Dataset entries >>
'''
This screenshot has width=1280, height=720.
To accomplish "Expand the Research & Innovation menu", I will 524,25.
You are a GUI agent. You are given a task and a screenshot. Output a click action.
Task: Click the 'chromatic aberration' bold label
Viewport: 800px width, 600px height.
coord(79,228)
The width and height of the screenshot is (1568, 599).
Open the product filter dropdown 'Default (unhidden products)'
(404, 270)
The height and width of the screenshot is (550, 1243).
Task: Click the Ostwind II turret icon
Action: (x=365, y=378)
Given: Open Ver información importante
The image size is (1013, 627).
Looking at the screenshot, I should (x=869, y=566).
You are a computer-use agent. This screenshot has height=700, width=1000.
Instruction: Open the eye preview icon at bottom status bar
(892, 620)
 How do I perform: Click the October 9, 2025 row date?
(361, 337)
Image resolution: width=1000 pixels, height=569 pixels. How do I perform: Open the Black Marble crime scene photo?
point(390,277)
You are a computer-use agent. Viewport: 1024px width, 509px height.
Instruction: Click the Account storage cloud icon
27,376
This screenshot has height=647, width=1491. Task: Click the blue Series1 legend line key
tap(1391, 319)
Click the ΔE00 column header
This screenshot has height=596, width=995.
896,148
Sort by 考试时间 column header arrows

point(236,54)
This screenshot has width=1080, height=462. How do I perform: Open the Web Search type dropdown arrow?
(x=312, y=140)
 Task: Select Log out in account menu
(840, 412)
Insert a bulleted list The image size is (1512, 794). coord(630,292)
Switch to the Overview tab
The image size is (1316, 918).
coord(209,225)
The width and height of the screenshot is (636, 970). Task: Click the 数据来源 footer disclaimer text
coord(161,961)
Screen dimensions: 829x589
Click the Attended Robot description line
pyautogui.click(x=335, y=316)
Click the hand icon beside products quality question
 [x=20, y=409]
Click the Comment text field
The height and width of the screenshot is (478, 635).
'''
Brief >> The expected response is every record, reproduced word for word.

Exercise answer >>
This screenshot has width=1280, height=720.
To accomplish "Expand the Research & Innovation menu", I will 524,25.
You are a GUI agent. You are given a task and a screenshot. Output a click action.
Task: Click the 'chromatic aberration' bold label
Viewport: 800px width, 600px height.
coord(79,228)
The width and height of the screenshot is (1568, 599).
Open the product filter dropdown 'Default (unhidden products)'
(404, 270)
The height and width of the screenshot is (550, 1243).
Task: Click the Ostwind II turret icon
Action: (x=365, y=378)
Given: Open Ver información importante
The image size is (1013, 627).
Looking at the screenshot, I should (x=869, y=566).
You are a computer-use agent. This screenshot has height=700, width=1000.
Instruction: Open the eye preview icon at bottom status bar
(892, 620)
 How do I perform: Click the October 9, 2025 row date?
(361, 337)
Image resolution: width=1000 pixels, height=569 pixels. How do I perform: Open the Black Marble crime scene photo?
point(390,277)
You are a computer-use agent. Viewport: 1024px width, 509px height.
Instruction: Click the Account storage cloud icon
27,376
This screenshot has height=647, width=1491. Task: Click the blue Series1 legend line key
tap(1391, 319)
Click the ΔE00 column header
This screenshot has height=596, width=995.
896,148
Sort by 考试时间 column header arrows

point(236,54)
This screenshot has width=1080, height=462. How do I perform: Open the Web Search type dropdown arrow?
(x=312, y=140)
 Task: Select Log out in account menu
(840, 412)
Insert a bulleted list The image size is (1512, 794). coord(630,292)
Switch to the Overview tab
The image size is (1316, 918).
coord(209,225)
The width and height of the screenshot is (636, 970). Task: Click the 数据来源 footer disclaimer text
coord(161,961)
Screen dimensions: 829x589
Click the Attended Robot description line
pyautogui.click(x=335, y=316)
Click the hand icon beside products quality question
 [x=20, y=409]
Click the Comment text field
The height and width of the screenshot is (478, 635).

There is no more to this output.